Complex Systems and Network Science
Organisms, ecosystems, climates, technological systems, and societies are examples of complex systems: they exhibit rich behavior that emerges from a large number of individual components following relatively simple local rules, based on a network of direct interactions. The 21st century has been marked by the unprecedented volume of digital data being increasingly produced on human behavior, biological systems, economies, and a variety of other complex systems.
Although network theory offers a wide ranging foundation to untangle such intricate systems, potentially allowing us to predict and control their behavior, the analysis of network data is particularly challenging. Since networks are high-dimensional relational objects, low-order statistics can reveal only very little about them. Conversely, higher-order representations need to be obtained according to principled methodology to avoid misleading characterizations and statistical illusions.

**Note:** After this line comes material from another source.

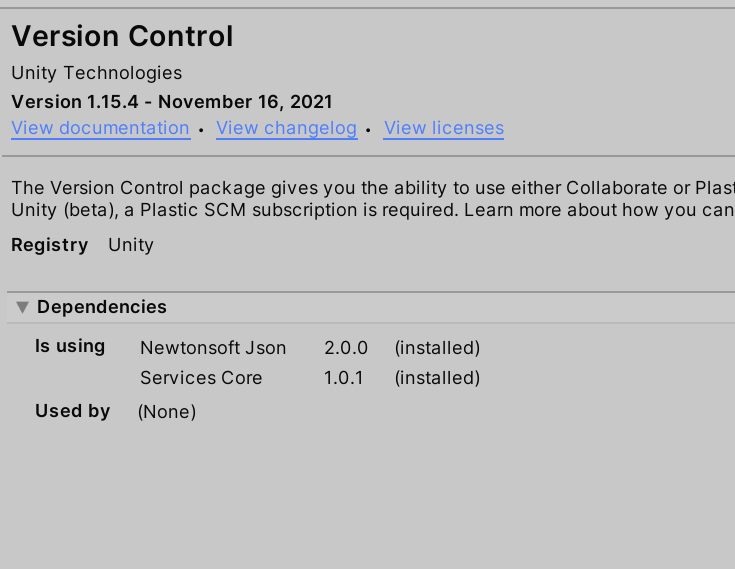This screenshot has height=569, width=735.
Task: Click the Registry label
Action: click(50, 245)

It is the aim of the “Inverse Complexity Lab” is to develop mathematical and computational models to explain the structure and function of complex network systems, and the algorithms to reconstruct the structure of these models from available empirical data. The methodological research is inherently integrated with in-depth applications in a variety of scientific domains, including epidemiology, neuroscience, microbial ecology, and computational social science.
Members of this research group bring together theory and methods from several disciplines, including statistical physics, computational statistics, information theory, Bayesian Inference, and machine learning.